Provided text:
Content starts

Once companies have accepted the CSR paradigm, they are on the slippery slope of the Progressive-Left (now CSR advocates) agenda. Having won the hearts and minds of corporate executives through coercion, corporations become an instrument to implement the Progressive-Left’s agenda. Despised Big Businesses have become a Trojan-Horse from which the Progressive-Left can implement the policies, which voters rejected at the ballot box, one company at a time.
The CSR advocates have been reasonably successful implementing this plan as more and more companies implement CSR programs and monitor their “Triple Bottom Lines”. The Triple Bottom Line being a construct created by the CSR advocates themselves that forces companies to report on their success at implementing the Progressive Left’s social programs in addition to their financial goals. As discussed in previous columns, these successes are weakening the economic vitality of our economy. But, now things are worse.
A Democratic Congress (with a far Left leadership) creates a natural ally for the CSR advocates; and vice versa. For the CSR advocates, they now have a Congress with a friendly ear toward implementing regulations with the stated purpose of controlling capitalism to ensure that it “works for the benefit of all people”. The legislators are consequently all too happy to codify the behaviors and activities the CSR advocates have been “persuading” companies to implement for years. For the Democratic Congress, the CSR advocates, and especially the corporations that have been brow-beaten into advocating the CSR policies, provide important political cover for increasing the regulatory burdens on industry. As opposed to having to explain to their constituents why they sided with anti-business activists, the Democratic Congress can “truthfully” explain that a broad coalition of corporate and public interest groups illustrated why the higher regulations are good for our country.

Content ends

Extracted material:

Content starts

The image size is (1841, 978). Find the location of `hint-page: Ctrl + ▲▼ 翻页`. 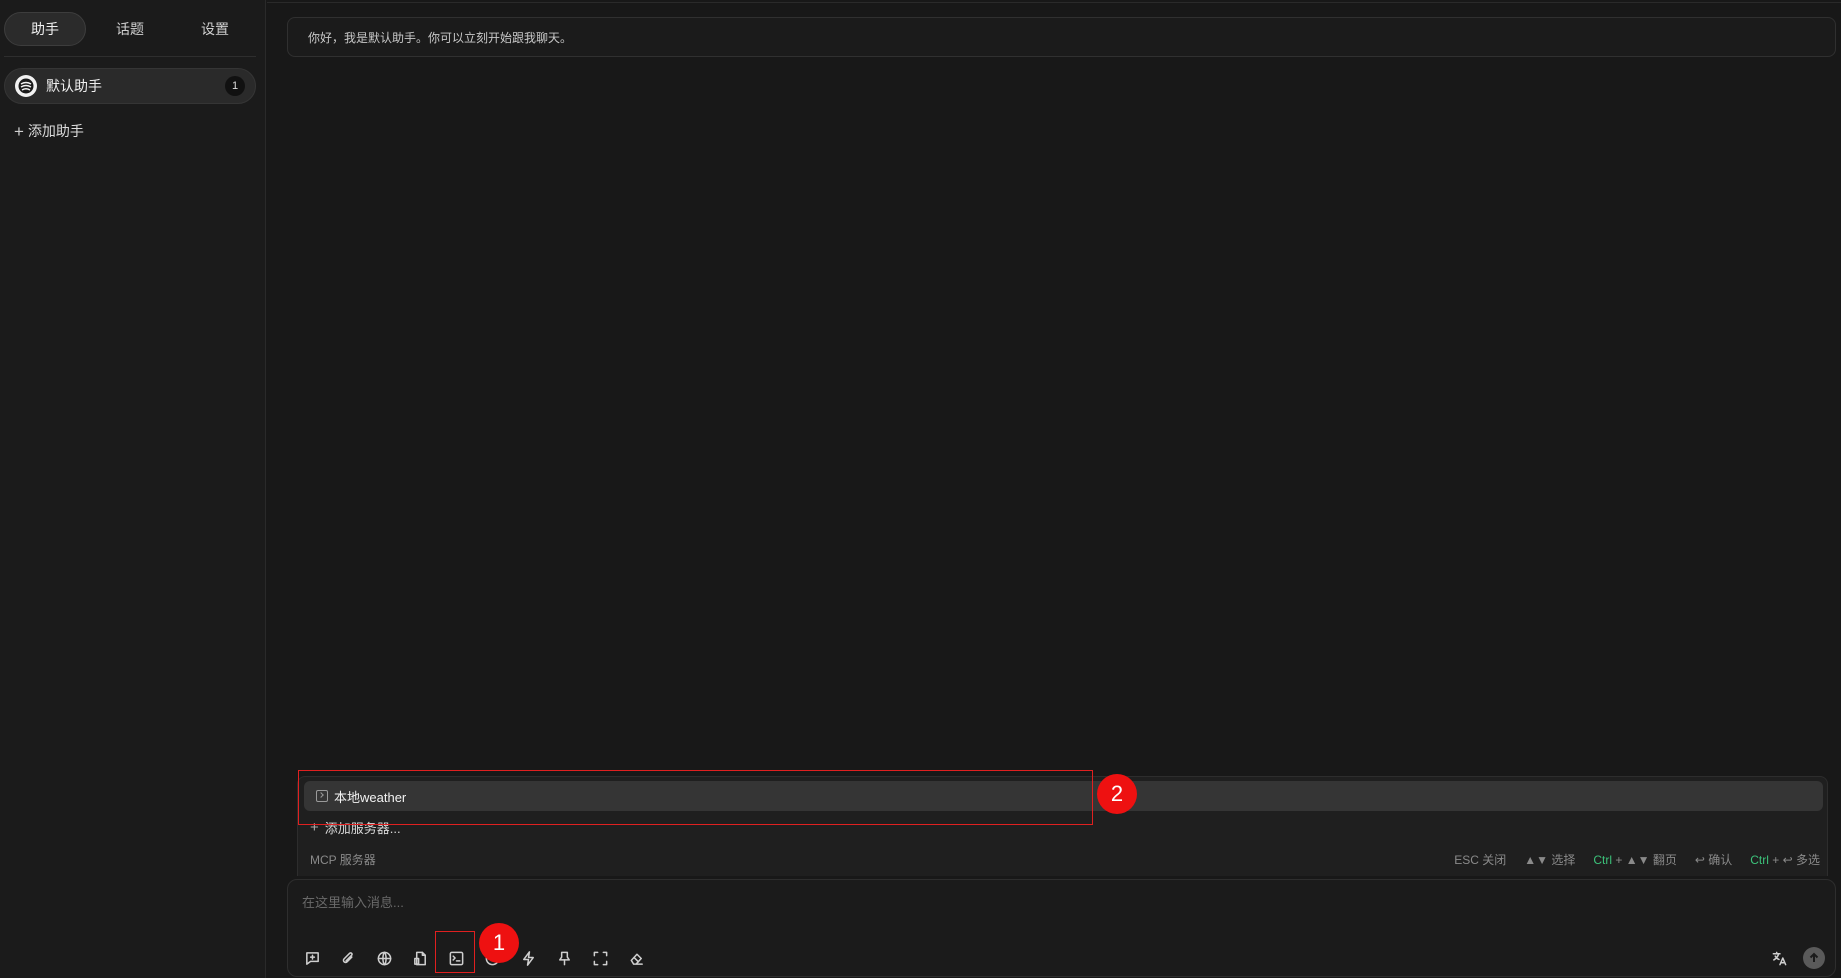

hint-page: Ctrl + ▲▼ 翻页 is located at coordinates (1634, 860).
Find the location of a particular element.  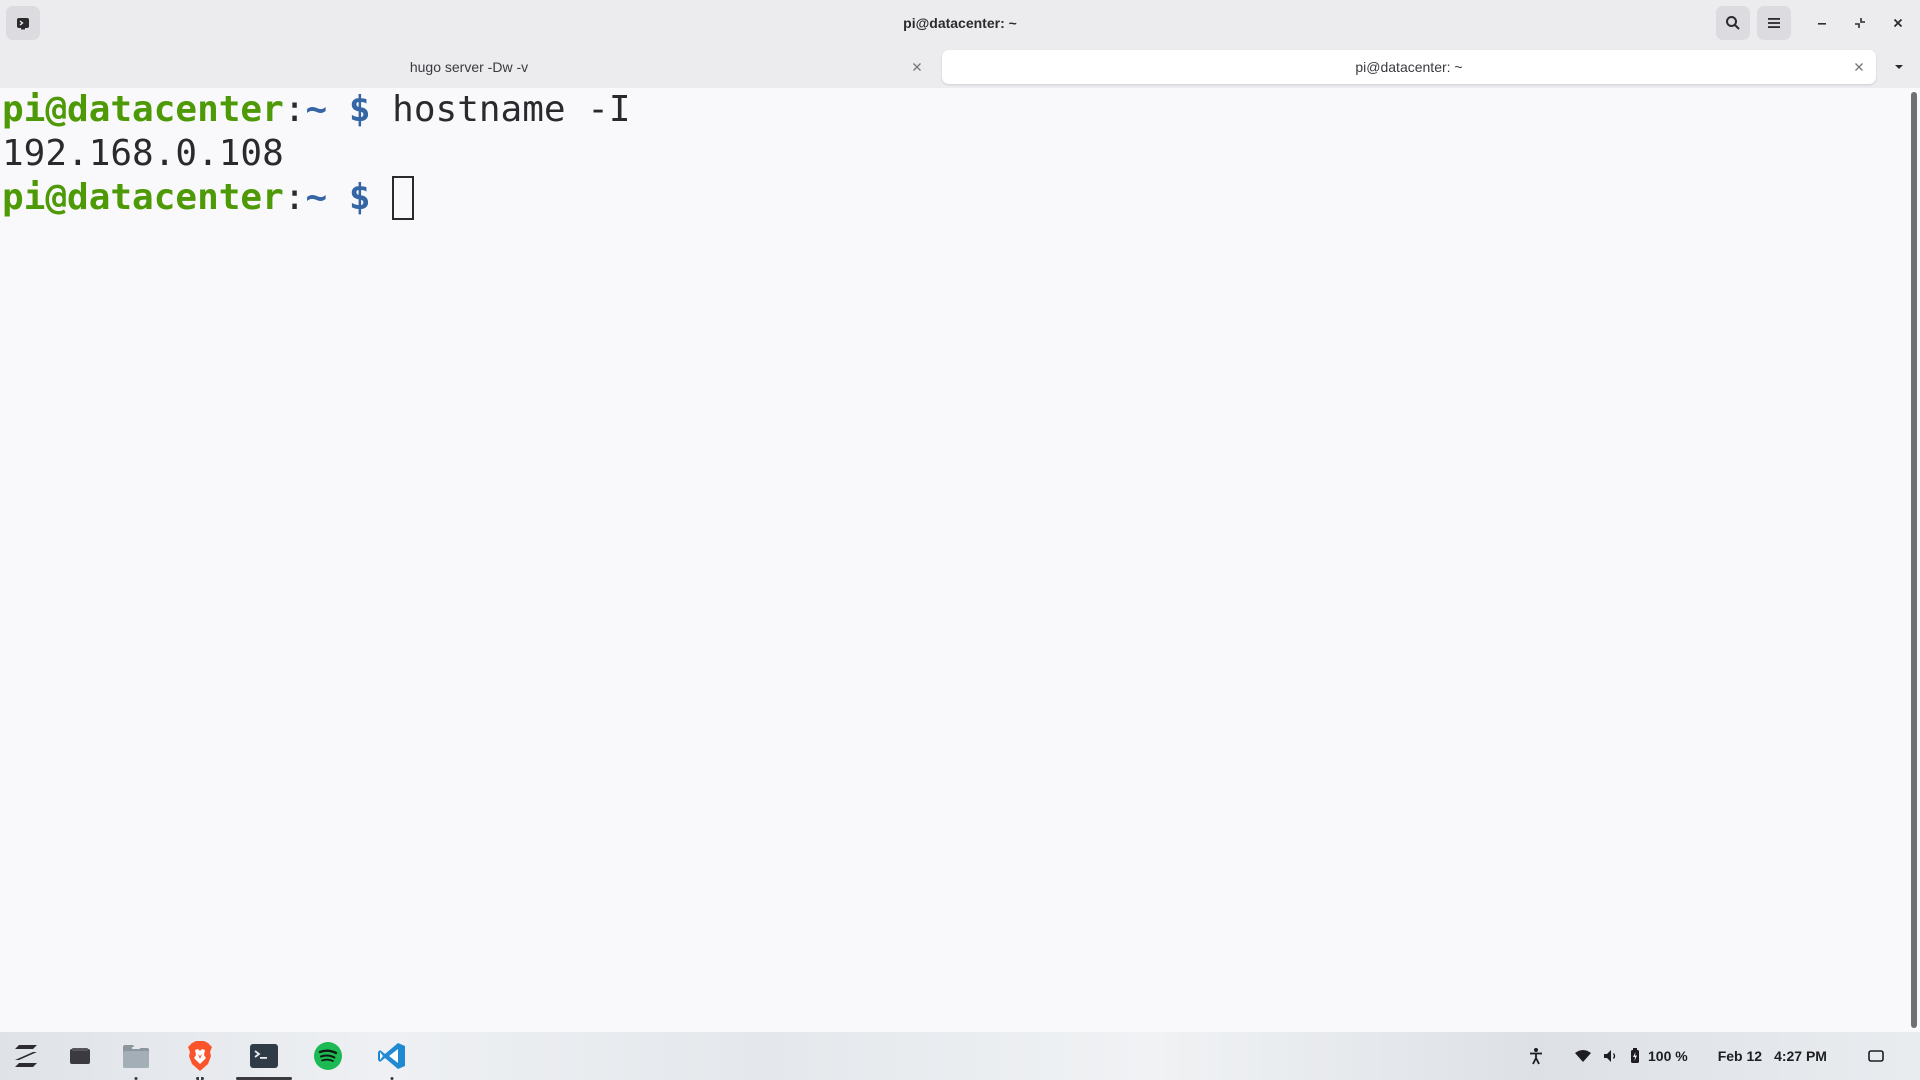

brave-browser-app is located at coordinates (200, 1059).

Content ends
Content starts

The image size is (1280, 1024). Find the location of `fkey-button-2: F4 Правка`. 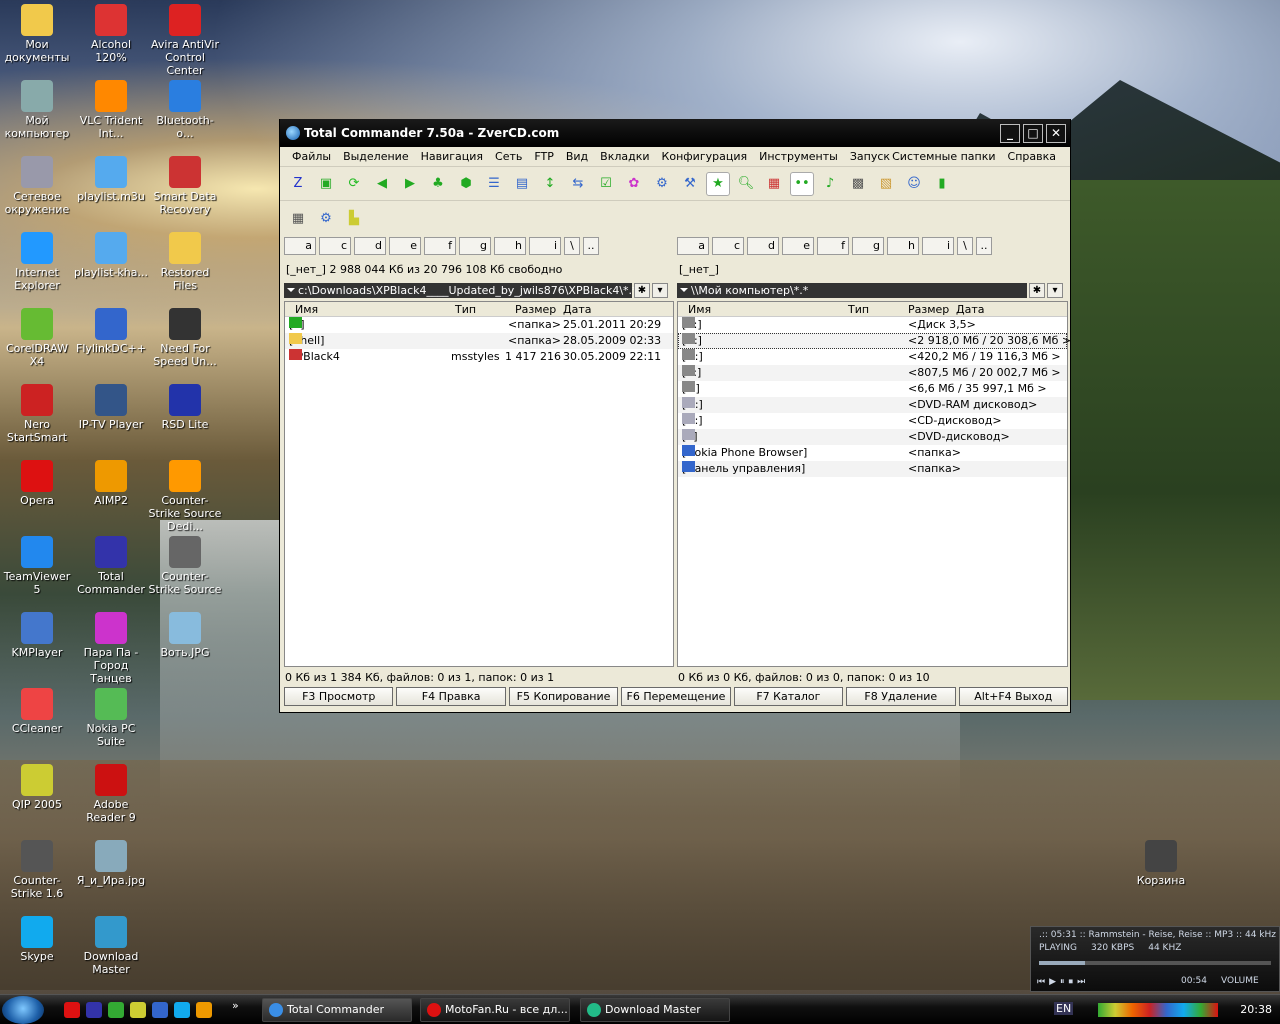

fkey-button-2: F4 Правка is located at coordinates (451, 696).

Content ends
Content starts

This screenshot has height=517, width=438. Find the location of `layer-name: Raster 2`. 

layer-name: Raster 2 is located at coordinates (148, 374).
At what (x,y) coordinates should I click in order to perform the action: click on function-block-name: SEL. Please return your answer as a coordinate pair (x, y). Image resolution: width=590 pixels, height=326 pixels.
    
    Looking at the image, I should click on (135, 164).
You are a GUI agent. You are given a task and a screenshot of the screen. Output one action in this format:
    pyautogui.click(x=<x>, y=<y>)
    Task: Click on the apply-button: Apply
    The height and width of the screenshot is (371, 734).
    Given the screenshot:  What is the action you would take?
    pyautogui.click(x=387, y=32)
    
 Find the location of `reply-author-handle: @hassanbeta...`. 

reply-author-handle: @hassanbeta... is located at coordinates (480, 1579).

Content ends

Task to complete:
Reproduce verbatim the stretch of the passage on corporate social responsibility from "Once companies have" through "company at a time.".

Exercise solution:
Once companies have accepted the CSR paradigm, they are on the slippery slope of the Progressive-Left (now CSR advocates) agenda. Having won the hearts and minds of corporate executives through coercion, corporations become an instrument to implement the Progressive-Left’s agenda. Despised Big Businesses have become a Trojan-Horse from which the Progressive-Left can implement the policies, which voters rejected at the ballot box, one company at a time.